I felt like I was going to be sick. And probably cry at the same time. I wasn’t… accustomed to… losing my cool like this. “I… okay,” was all I managed.
“I’m sorry,” she said, the words clearly agonizing for her to say.
“There’s—there’s nothing to apologize over,” I laughed nervously. “I’m perfectly fine. I mean, we’re all just doing our best. Parenting a child isn’t easy.”
“I wish I could do it all over again,” she said. “Since Bridget told me how… obviously… hurt you are, I haven’t been able to stop seeing it.”
“Mom, you don’t need to worry about…”
“I just want to do well. So I’ll try to be better about Sam. And I’ll try to be… easier for you to talk to.”
“Mom.” I was definitely crying now. I thought I was better than this.
I wanted to curl up into myself, slump onto the floor, and cry and cry and cry until there weren’t any tears left to cry out, but I wasn’t going to do that.
God willing, at least. “I don’t… know what to say. I’m sorry I’ve been… in a bad state.”
“What are you apologizing for?”
“I don’t know. I feel like I have to.”
“Oh, listen to yourself. Do you need therapy?”
“I don’t know. Maybe,” I laughed thickly through tears. “Actually, let’s adjust that to probably.”
“Well, it doesn’t sound like the Seattle office gives you enough free time to attend therapy sessions, so you might as well stay here and find a good therapist in the area.
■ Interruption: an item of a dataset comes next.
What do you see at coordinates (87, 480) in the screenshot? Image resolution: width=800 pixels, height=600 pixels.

And if you’re staying around and seeing a therapist too, then there’s no reason not to start seeing Bridget again.”
“Mom—” I shook my head. “Are you… telling me I should be dating Bridget?”
She sat up taller. “I don’t believe I’ve made it a secret that I think she’s right for you.”
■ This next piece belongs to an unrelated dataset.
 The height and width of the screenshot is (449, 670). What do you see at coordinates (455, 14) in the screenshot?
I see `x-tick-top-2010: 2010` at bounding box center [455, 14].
“You… I mean, it’s not like I’m upset to be wrong, but I sort of… expected… you to change your opinion once you learned what she did for a living.”
“I do not think I would want to date somebody whose entire body is on the internet for strangers to see. But I also do not want to date a woman. We clearly have different feelings on what works and what doesn’t.
The important thing is that she’s intelligent, respectful, hardworking, diligent…
and I suppose she must be very.” She gestured vaguely.
“Creative. Entrepreneurial, as Grandma put it.”
“Oh, god. She told Nan too? What did she say?”
“I think I will not be repeating it. How about we eat our cinnamon rolls before I lose my appetite?”
That sounded really lovely. I took a bite of mine—soft and buttery with a rich spiced character.
Tasted like Christmas. Even eating them not on Christmas.
“I do… really… care for her,” I said, voice wavering.
“She’s so good. I just don’t see why she would…
possibly… give me another chance after everything that happened. After everything I did.”
She sighed. “Victoria, I think you’d be surprised how many people out there are waiting to love you. They just need you to accept it. And to show them how.”